I'm not contending that we ought to approach books as if they're mere objects to be taken apart.  What I'm saying is that Science, as an academic subject, ought to be about learning how to query the universe to understand how it works, but that this is also what History and English Lit and all the rest ought to be about.  There are specific kinds of things you learn along the way--what water is made of and who Huckleberry Finn is and where the first battles of the American Revolution occurred--but all of these things are much less important than being able to understand why hydrogen and oxygen behave a peculiar way when they bond, and why The Adventures Of Huckleberry Finn is written the way it is, and why Lexington and Concord instead of, oh, say, New York City.

There's a framework over all of this that schools seem to have woeful difficulty with: critical thinking.  Not skeptical thinking, or criticism, but a willingness to engage with ideas and really work them over and to Reason.  I feel unnecessarily obligated to add that Reason isn't necessarily a superior cousin to family members like Emotion and Intuition: it's completely valid to think and feel about any thing on multiple levels at once, indeed it's probably desirable.

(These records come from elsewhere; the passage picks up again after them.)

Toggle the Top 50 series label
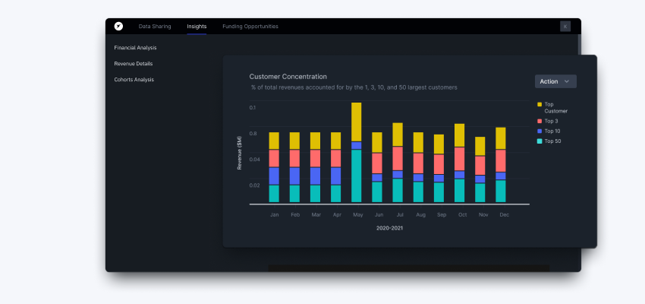Screen dimensions: 645x304 (552, 141)
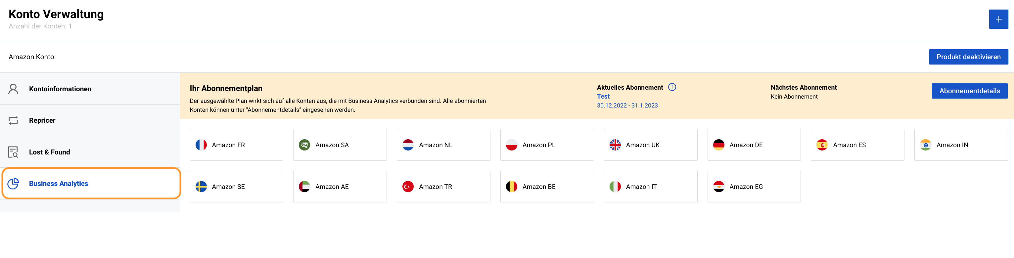Pick the Amazon IN marketplace tile
The height and width of the screenshot is (258, 1014).
[x=960, y=145]
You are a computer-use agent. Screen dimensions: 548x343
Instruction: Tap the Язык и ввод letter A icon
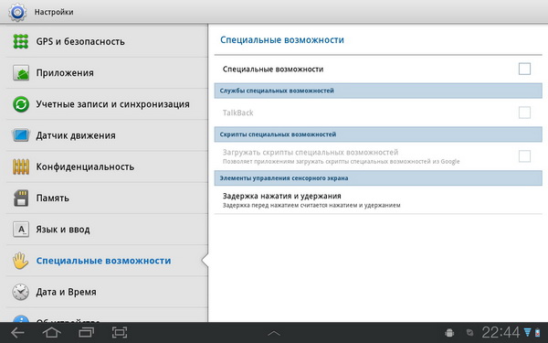[x=21, y=230]
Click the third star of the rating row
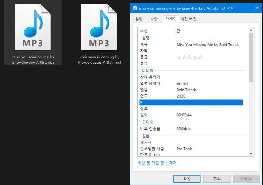The height and width of the screenshot is (185, 263). (x=190, y=57)
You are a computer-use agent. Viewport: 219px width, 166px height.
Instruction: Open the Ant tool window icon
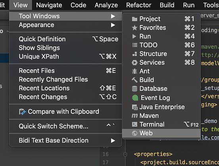tap(134, 71)
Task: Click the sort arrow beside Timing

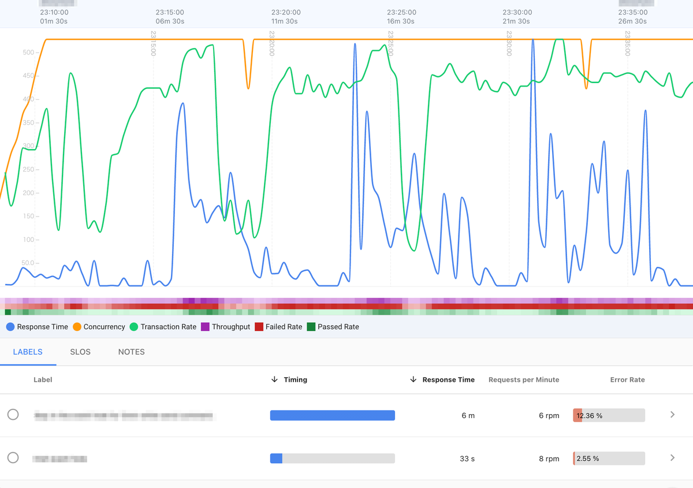Action: click(274, 379)
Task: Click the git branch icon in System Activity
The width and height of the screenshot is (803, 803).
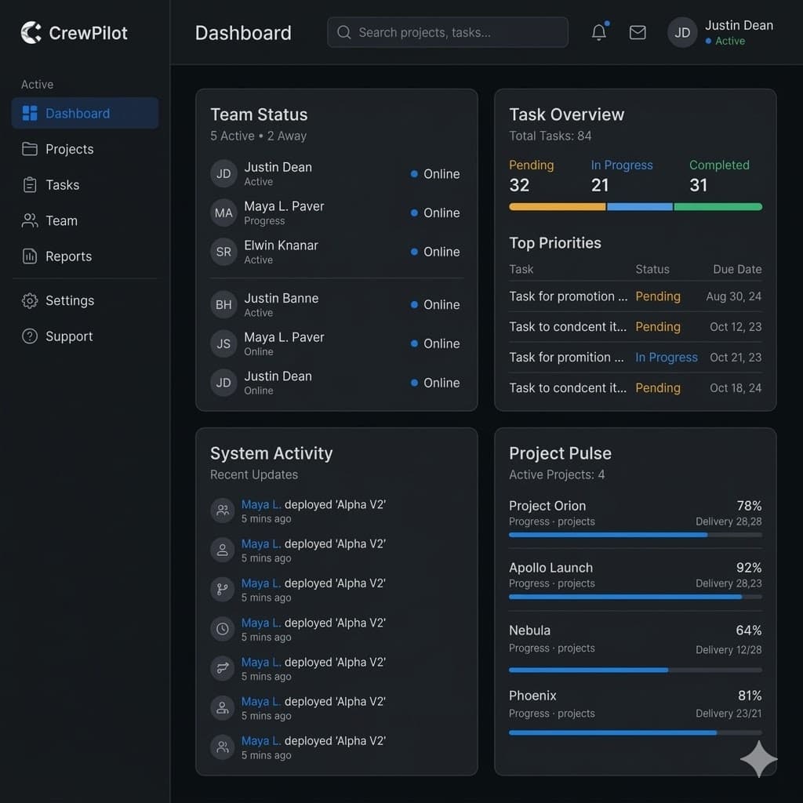Action: 222,589
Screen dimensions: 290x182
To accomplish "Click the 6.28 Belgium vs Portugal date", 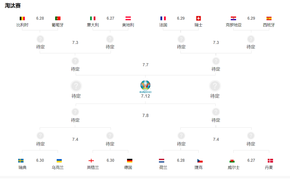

It has been a long time since I was in school, and I have no children, though my work brings me into contact with quite a lot of them.  To be fair, I may be missing something.  Then again, I don't think schools did a terribly good job with these issues when I was in school: good teachers found ways to connect things together, but there were far too many for whom a subject ended at their door.  Very often, I'm afraid, you could pass for smart merely by not compartmentalizing: if you realized that something happened a particular way in a particular battle because of the physics of the weapons being used and that Shakespeare took dramatic liberties in his reenactment--or that it was even the same battle Shakespeare was writing about--teachers might love you and peers despise you alike and for no better reason than your inability to segregate information that shouldn't have been split up in the first place.  I can't imagine, anyway, that it's any better now that everything is "metrics" and tests and so on.

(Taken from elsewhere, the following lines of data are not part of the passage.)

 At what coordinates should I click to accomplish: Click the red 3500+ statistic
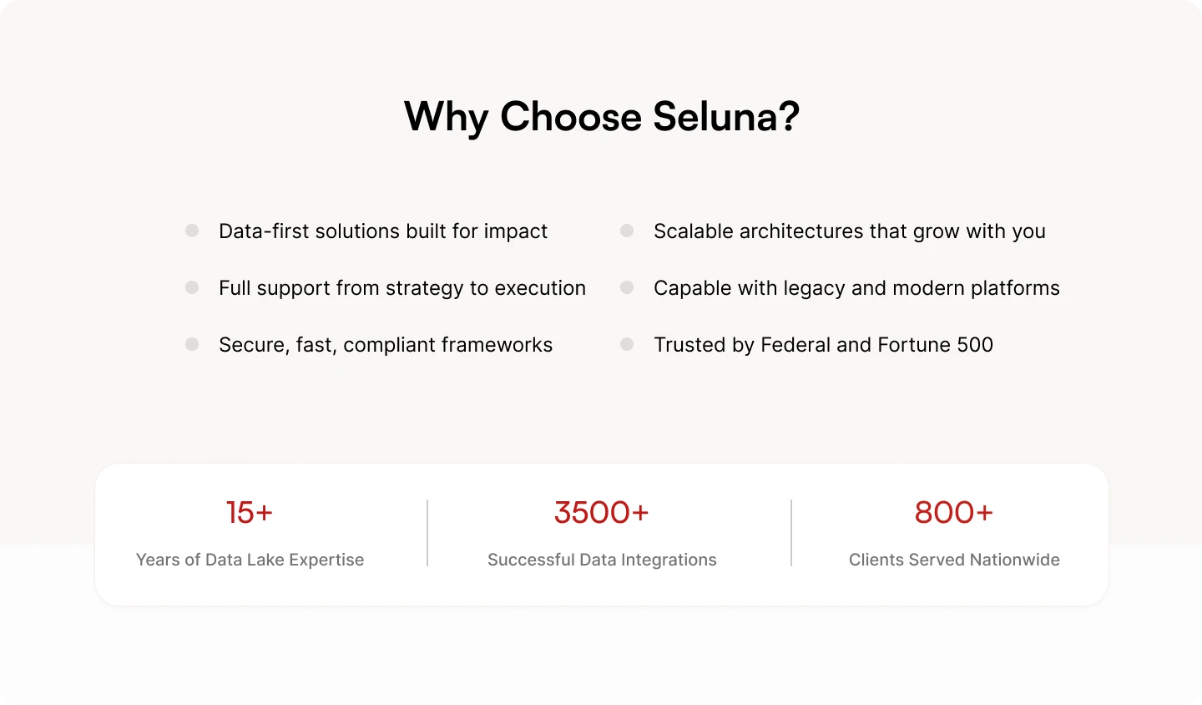(x=602, y=512)
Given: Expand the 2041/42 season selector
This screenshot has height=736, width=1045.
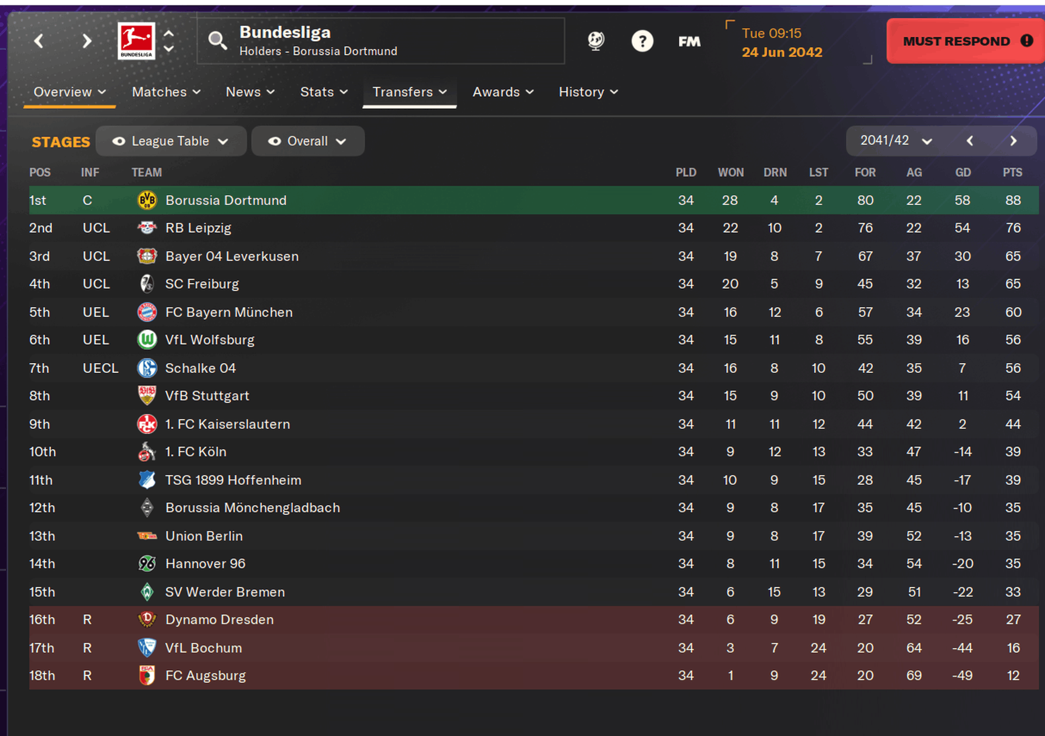Looking at the screenshot, I should coord(895,141).

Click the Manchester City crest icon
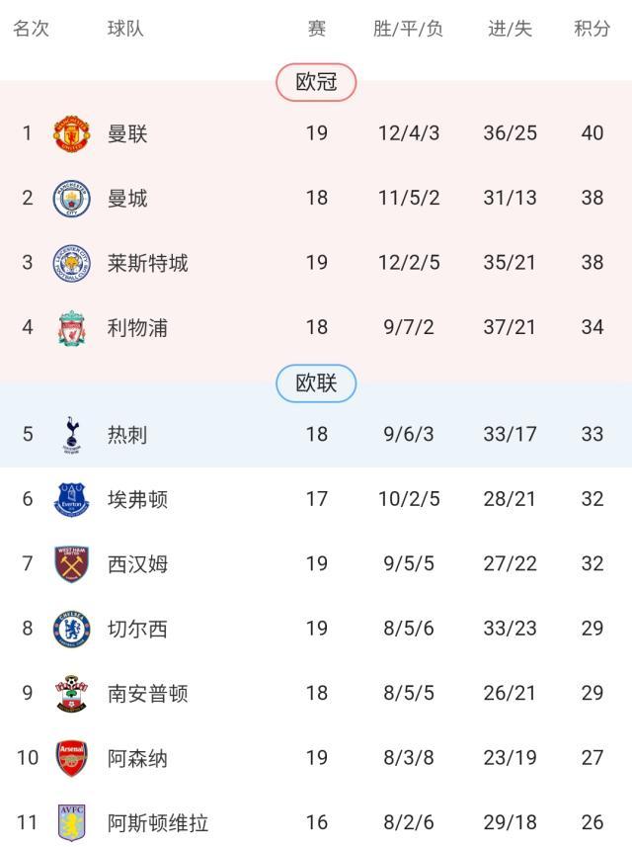[x=71, y=198]
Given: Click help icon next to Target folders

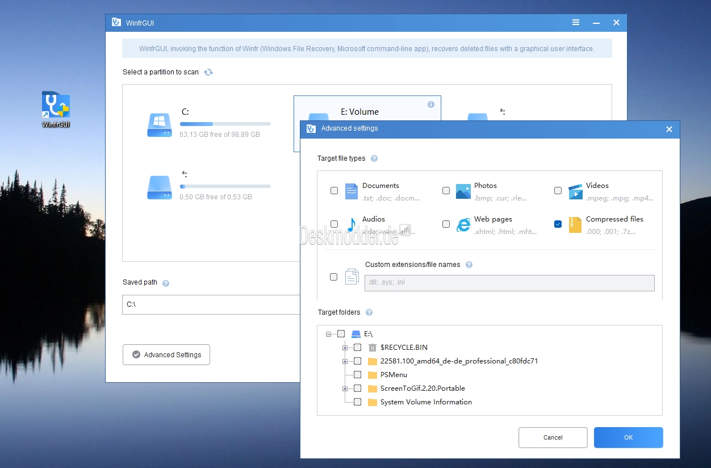Looking at the screenshot, I should tap(369, 312).
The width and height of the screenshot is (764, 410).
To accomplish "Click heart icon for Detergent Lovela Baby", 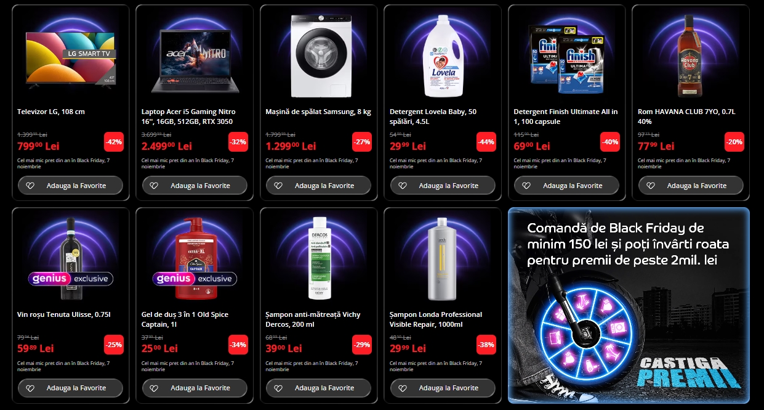I will pyautogui.click(x=402, y=186).
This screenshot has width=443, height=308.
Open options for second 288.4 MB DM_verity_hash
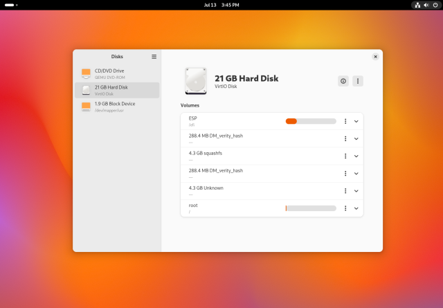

But the fact that everything is connected when you look at it--that was marvelous to me then, and it's fantastic to me now.  It's the way I always wanted to learn--given my druthers, every class would have been James Burke's Connections in some fashion, and I definitely don't just mean from the scientific history angle.  And this is how I would want my children to be taught if I had them, that everything is inseparable and strung together, and that you can't just take one thing out and study it without failing to understand it and everything you removed it from.

Really, I'd teach them how to learn.


Comments

Sean Yeager said…
From my experience with my 3 year old son, it's a child's nature to be curious, and want to learn. I feel like our response to that is critical, especially before they're in school. When he asks "why?" I always try to answer in the most simple terms but also as completely as I can. We find YouTube videos or we'll get a book at the library the next time we go.

I think if you ignore that curiosity at an early age and consequently children stop asking "why?" and "how?", it takes the interest in learning away. It's like you're telling them there aren't any answers or that asking questions is a pointless venture.